It looks like I'm going to be the first GM to post about their own game. My gaming disaster was my home brew Pathfinder campaign two years ago. To be fair, this was my first time GMing. So I was still learning how to do things.

My first mistake was running this campaign at all. At the time, I was trying to graduate an entire semester earlier that I had been planning to. So I was trying to finish three graduate level courses on top of finishing what was supposed to be a year long project in half the time. Luckily, I did manage to graduate, so at least that stress paid off. But I realistically didn't have the time to devote to a homebrew campaign. And that exacerbated my other mistakes.

Initially, I was writing up walls of text for dialogue and description because that is how Paizo's adventures are written. Stylistically, I feel that this was a poor choice because reading walls of text to players, with no room for interaction, is boring. Worse, it is boring material that is very time consuming to produce! At least I quickly switched to improvising off of bulleted lists of key points. That made my acting a lot less wooden.
□ □ □ □ □ □ □
» **Set exercise A**:
Answer these questions using the Pathfinder excerpt above:
(i) How long ago was the homebrew Pathfinder campaign?
(ii) How many graduate level courses was the writer trying to finish?
(iii) What did the writer switch to improvising from?
» **Set exercise B**:
Reproduce the Pathfinder excerpt word for word, everything from "Initially, I was" down to "lot less wooden.".

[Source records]
□ □ □ □ □ □ □
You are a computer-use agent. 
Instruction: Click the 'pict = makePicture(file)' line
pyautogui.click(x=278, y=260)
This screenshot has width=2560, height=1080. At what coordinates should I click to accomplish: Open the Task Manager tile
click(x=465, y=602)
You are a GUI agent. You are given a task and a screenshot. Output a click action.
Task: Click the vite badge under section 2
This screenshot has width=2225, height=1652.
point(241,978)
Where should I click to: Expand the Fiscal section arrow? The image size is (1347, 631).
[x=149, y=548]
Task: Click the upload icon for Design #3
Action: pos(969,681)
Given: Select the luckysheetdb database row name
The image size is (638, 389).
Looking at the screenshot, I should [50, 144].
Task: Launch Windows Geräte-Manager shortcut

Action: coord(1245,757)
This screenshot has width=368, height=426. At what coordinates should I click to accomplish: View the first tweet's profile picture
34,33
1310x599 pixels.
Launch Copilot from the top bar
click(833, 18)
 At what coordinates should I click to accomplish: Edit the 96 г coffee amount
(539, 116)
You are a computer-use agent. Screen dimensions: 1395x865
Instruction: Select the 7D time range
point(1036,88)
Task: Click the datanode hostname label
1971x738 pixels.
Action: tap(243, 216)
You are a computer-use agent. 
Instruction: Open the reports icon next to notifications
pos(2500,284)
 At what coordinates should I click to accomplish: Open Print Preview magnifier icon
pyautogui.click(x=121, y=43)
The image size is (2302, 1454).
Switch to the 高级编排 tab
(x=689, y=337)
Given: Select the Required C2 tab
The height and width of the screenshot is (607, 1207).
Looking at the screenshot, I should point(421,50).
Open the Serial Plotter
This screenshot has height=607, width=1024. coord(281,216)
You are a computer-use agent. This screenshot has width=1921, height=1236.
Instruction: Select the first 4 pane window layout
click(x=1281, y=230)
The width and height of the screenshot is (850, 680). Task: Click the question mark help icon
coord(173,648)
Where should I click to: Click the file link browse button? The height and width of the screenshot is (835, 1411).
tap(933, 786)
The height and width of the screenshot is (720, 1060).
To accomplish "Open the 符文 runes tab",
□ □ □ □ □ □ □
» **Expected answer A**:
(i) Two years ago.
(ii) Three.
(iii) Bulleted lists of key points.

» **Expected answer B**:
Initially, I was writing up walls of text for dialogue and description because that is how Paizo's adventures are written. Stylistically, I feel that this was a poor choice because reading walls of text to players, with no room for interaction, is boring. Worse, it is boring material that is very time consuming to produce! At least I quickly switched to improvising off of bulleted lists of key points. That made my acting a lot less wooden.